In Zuid-Afrika kwam ik terecht in een township. Eén van de inwoners leidde toeristen rond. De apartheid was al afgeschaft, maar het gescheiden wonen gaat door. Zo gewend is iedereen daar aan hun plek en waar moeten ze heen? De rondleider liet trots zijn Mandela-huisje zien, waar hij met vrouw en kinderen woonde.
In Ghana werd ik geraakt door de toekomstplannen van basisschoolkinderen. Net zoals bij ons willen ze leraar, dokter, advocaat of politieman worden. Andere kansen, maar net zoveel dromen…

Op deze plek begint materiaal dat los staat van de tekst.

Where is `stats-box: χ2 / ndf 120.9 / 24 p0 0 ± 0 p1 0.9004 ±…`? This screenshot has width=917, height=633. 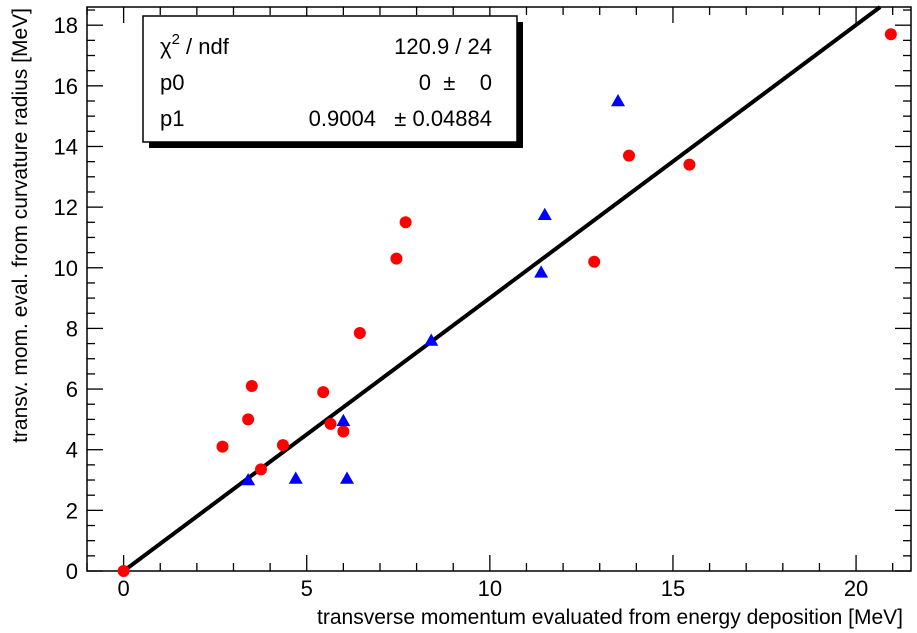
stats-box: χ2 / ndf 120.9 / 24 p0 0 ± 0 p1 0.9004 ±… is located at coordinates (332, 82).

In Armenië zijn ze nog niet echt gewend aan toeristen. Zo maakte ik mee dat er niemand aanwezig was in een aardig uitziend hotel, alleen een verdwaalde schoonmaakster die op steeds luidere toon Armeens bleef praten. Ik heb daar wél geslapen! Een restaurant waarbij een groot gedeelte van de menukaart niet te bestellen was. Het personeel sprak ook hier geen woord over de grens. Uitgezonderd Russisch, maar dat zat niet in het talenpakket op de middelbare school. In Suriname werd er in het binnenland voor de reisgroep uit Holland gedanst door vrij bejaarde indianen. Op de automatische piloot deden zij hun kunsten. Ze hadden er duidelijk geen zin in, maar ja, het bracht geld in het laadje. Het gaf me een heel ongemakkelijk gevoel. Het leidde later op de dag tot een interessant gesprek met enkele reisgenoten. Mijn schaamte om dit meegemaakt te hebben werd daardoor kleiner.


Levenslang
Mijn besmetting met het zogeheten reisvirus is niet onprettig. Sterker nog; ik hoop er nooit vanaf te komen. Ik beleef er een hoop plezier aan, vergroot mijn eigen wereld met andere en nieuwe inzichten en kan o.a. daardoor nog meer relativeren.